Only lines containing the word "agent" belong in the answer; copy each one from the records.

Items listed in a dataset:
☆ ☆ ☆ ☆

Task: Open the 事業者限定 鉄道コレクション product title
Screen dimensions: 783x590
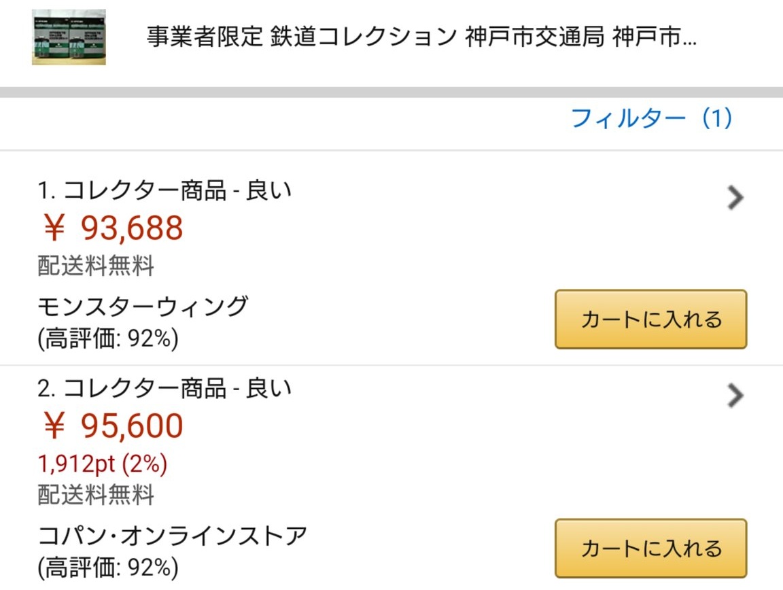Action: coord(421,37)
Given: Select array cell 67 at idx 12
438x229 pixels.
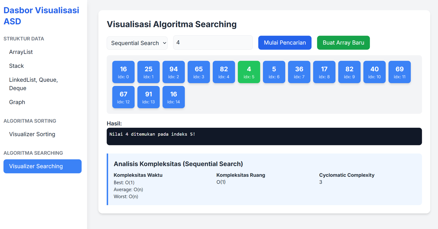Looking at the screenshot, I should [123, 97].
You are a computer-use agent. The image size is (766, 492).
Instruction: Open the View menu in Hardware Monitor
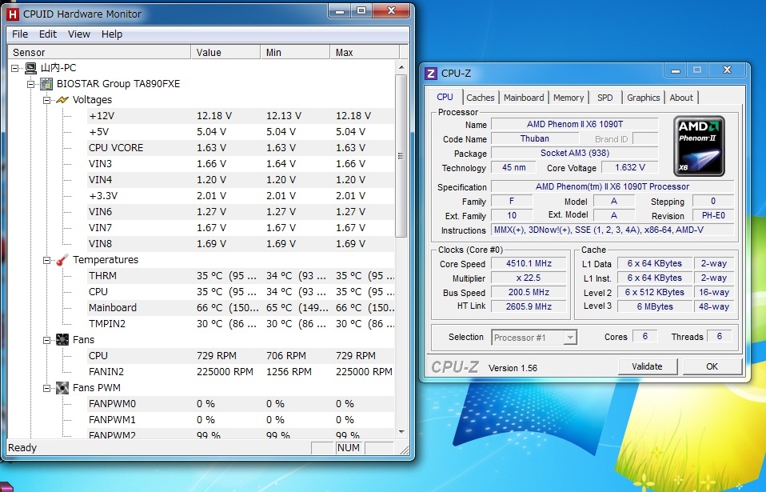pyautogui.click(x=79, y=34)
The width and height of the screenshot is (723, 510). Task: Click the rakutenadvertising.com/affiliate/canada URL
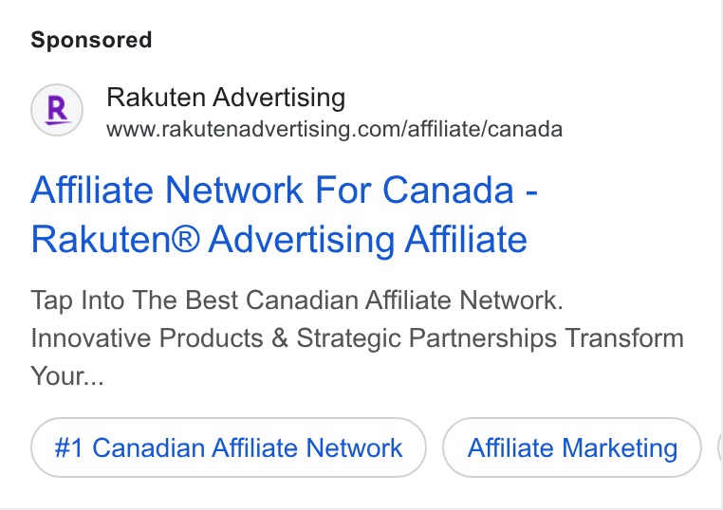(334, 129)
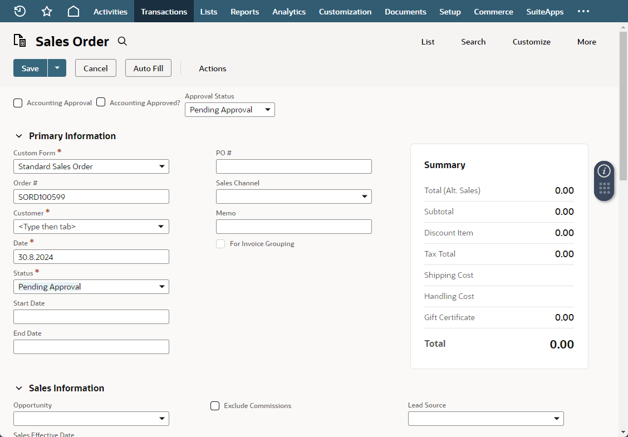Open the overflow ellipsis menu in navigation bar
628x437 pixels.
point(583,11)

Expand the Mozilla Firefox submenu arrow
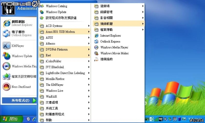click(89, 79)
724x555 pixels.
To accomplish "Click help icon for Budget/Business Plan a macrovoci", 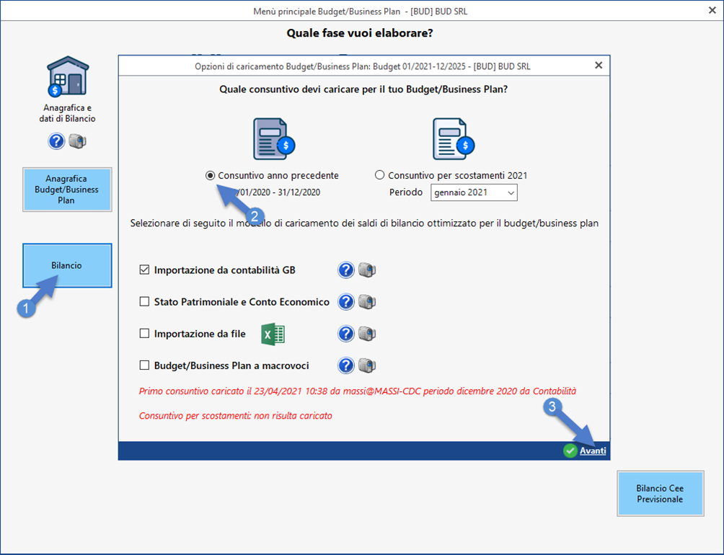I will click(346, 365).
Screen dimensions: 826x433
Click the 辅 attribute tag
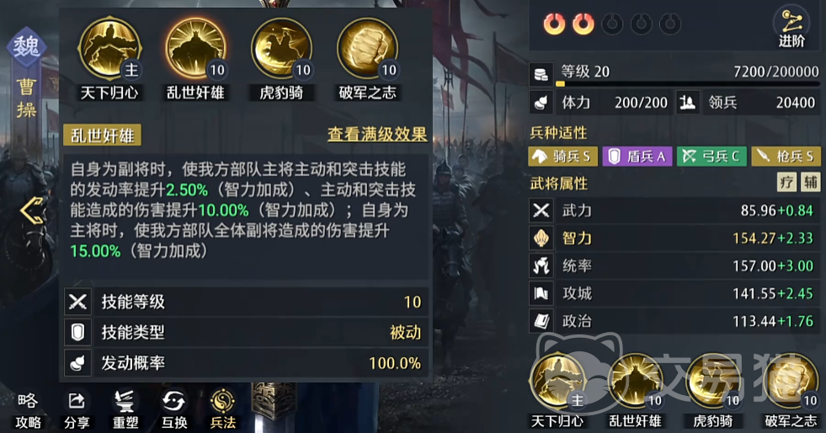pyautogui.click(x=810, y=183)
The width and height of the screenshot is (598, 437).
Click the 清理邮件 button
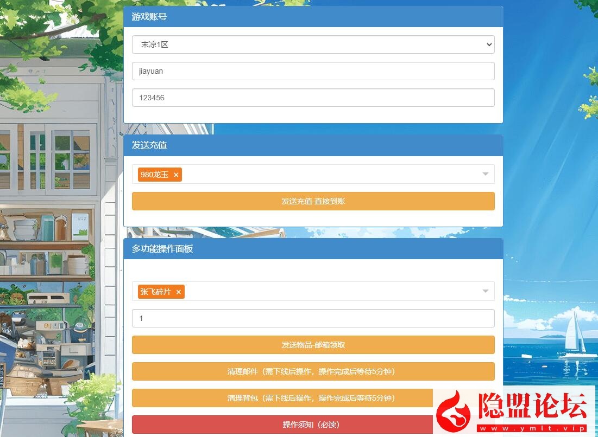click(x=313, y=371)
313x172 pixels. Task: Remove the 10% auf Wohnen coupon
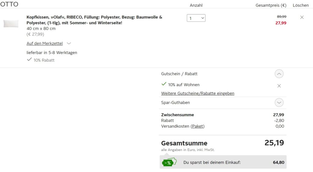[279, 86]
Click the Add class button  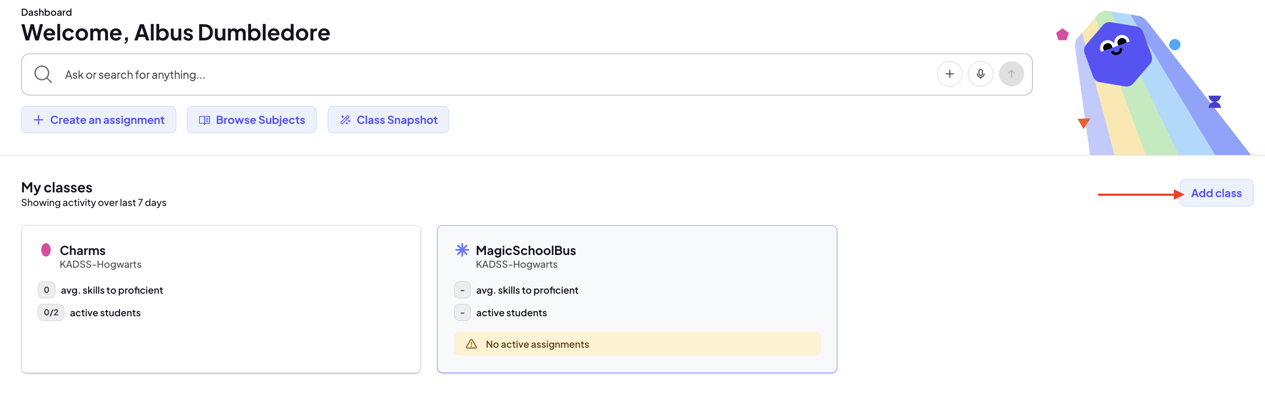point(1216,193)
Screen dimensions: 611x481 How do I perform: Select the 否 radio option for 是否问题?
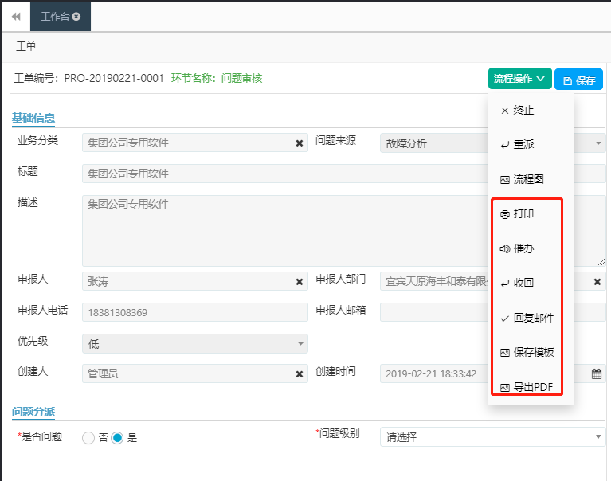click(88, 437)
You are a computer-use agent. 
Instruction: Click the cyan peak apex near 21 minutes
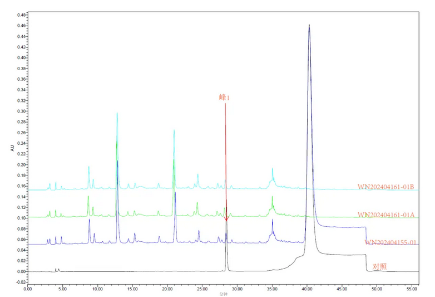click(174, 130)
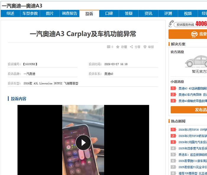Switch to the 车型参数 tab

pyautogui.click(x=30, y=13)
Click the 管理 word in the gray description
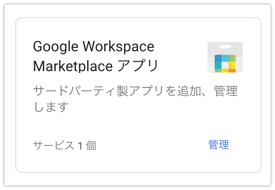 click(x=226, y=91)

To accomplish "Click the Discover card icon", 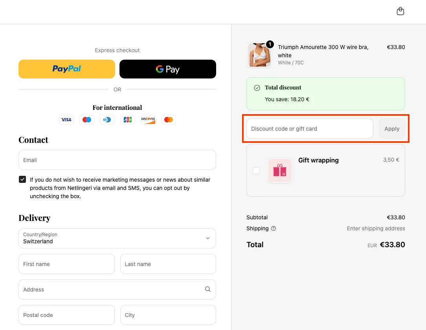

☆ ☆ ☆ ☆

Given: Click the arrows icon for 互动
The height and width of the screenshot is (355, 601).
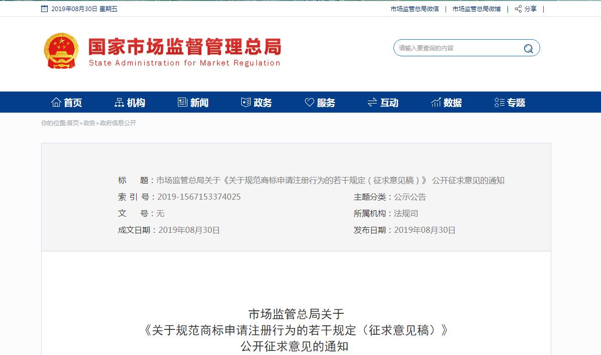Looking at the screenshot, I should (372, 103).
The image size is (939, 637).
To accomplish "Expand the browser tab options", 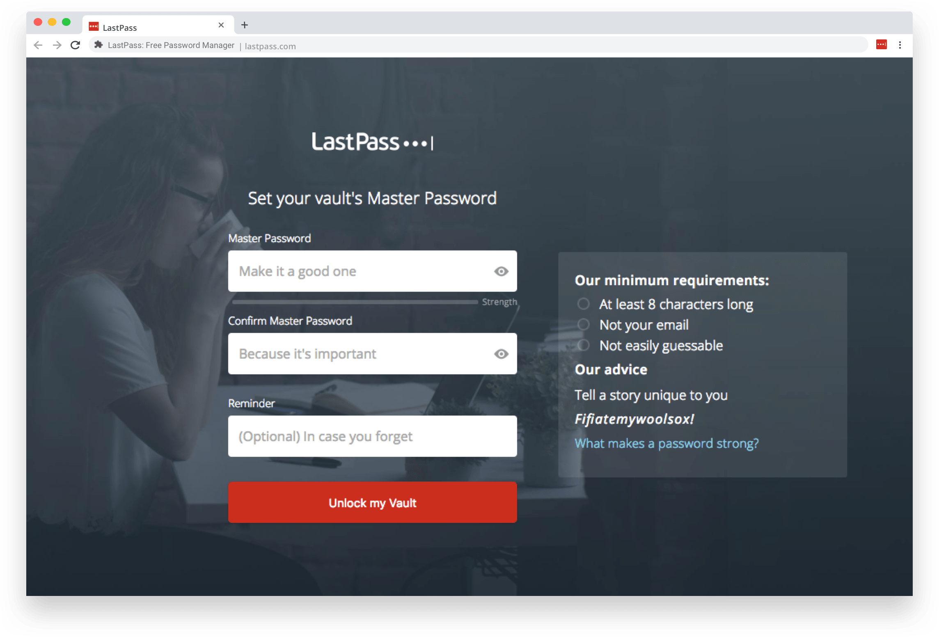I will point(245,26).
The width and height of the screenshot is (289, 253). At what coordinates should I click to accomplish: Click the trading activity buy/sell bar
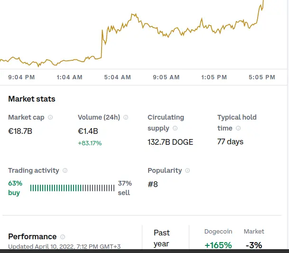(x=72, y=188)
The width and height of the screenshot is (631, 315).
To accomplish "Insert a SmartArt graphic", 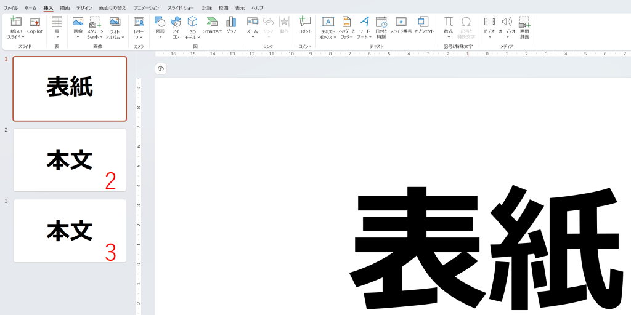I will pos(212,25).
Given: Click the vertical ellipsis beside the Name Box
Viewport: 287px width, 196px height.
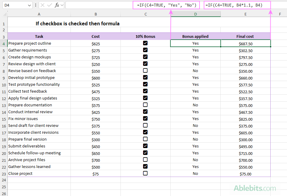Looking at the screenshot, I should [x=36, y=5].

☆ ☆ ☆ ☆

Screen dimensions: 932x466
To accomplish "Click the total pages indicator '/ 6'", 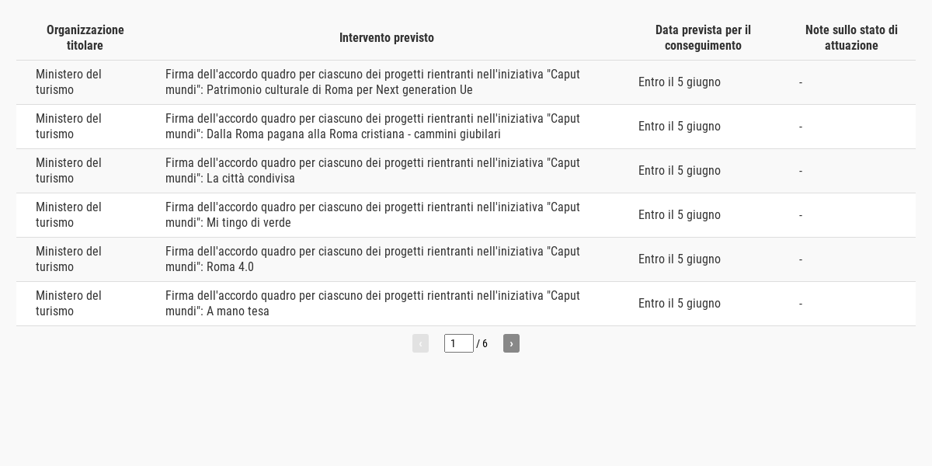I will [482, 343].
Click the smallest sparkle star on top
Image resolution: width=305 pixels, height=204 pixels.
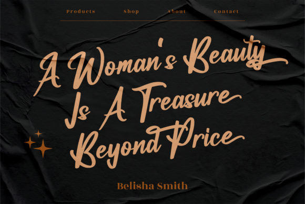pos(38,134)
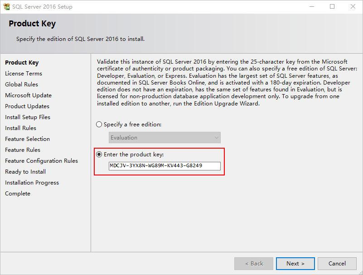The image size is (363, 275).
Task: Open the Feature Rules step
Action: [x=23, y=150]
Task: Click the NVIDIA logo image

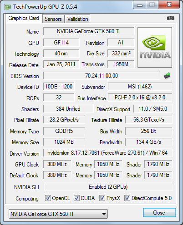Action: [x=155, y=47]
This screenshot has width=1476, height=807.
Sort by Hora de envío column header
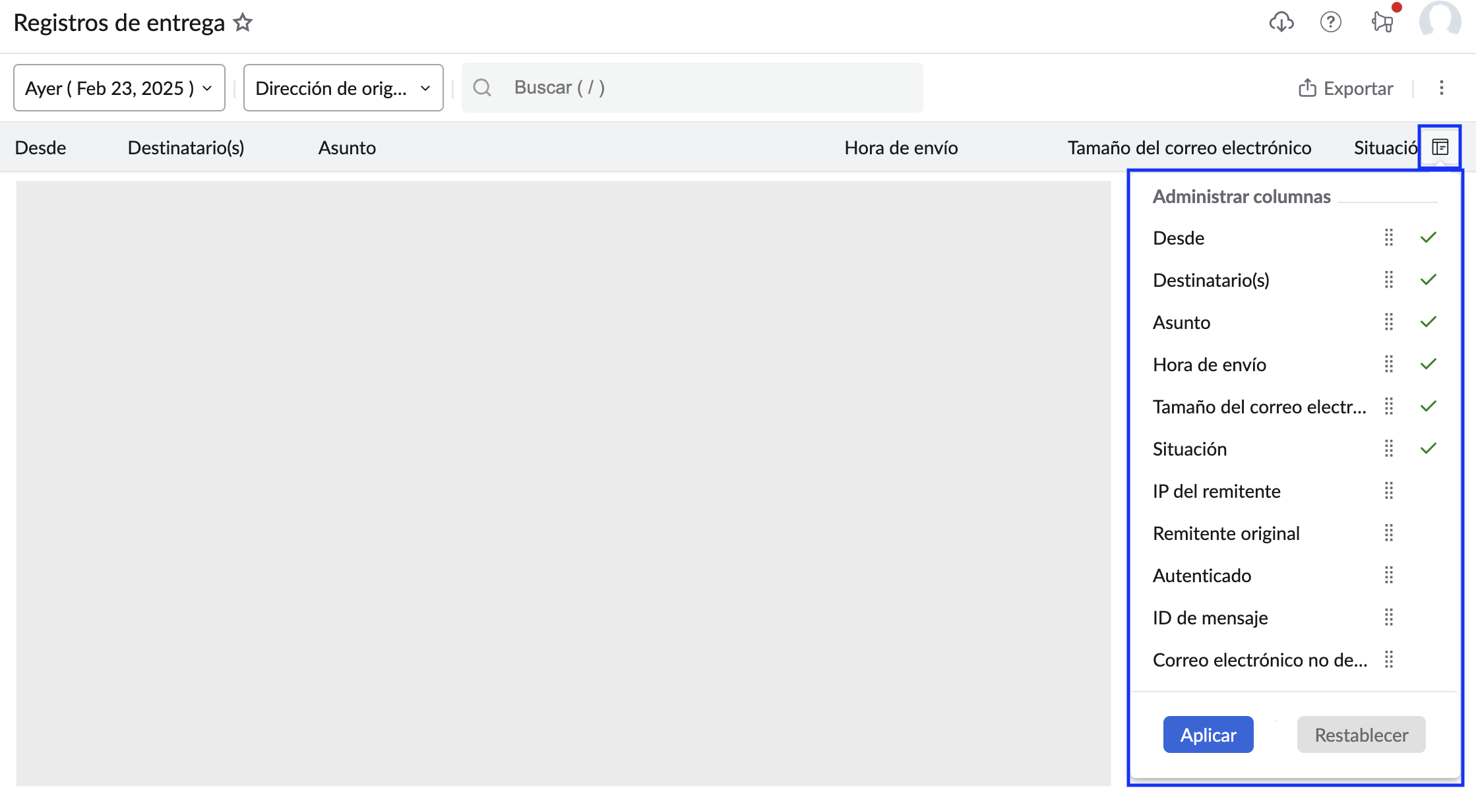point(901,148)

☆ ☆ ☆ ☆

**ANSWER BOX:**
You are a computer-use agent. The image size is (766, 492).
You are a computer-use agent. 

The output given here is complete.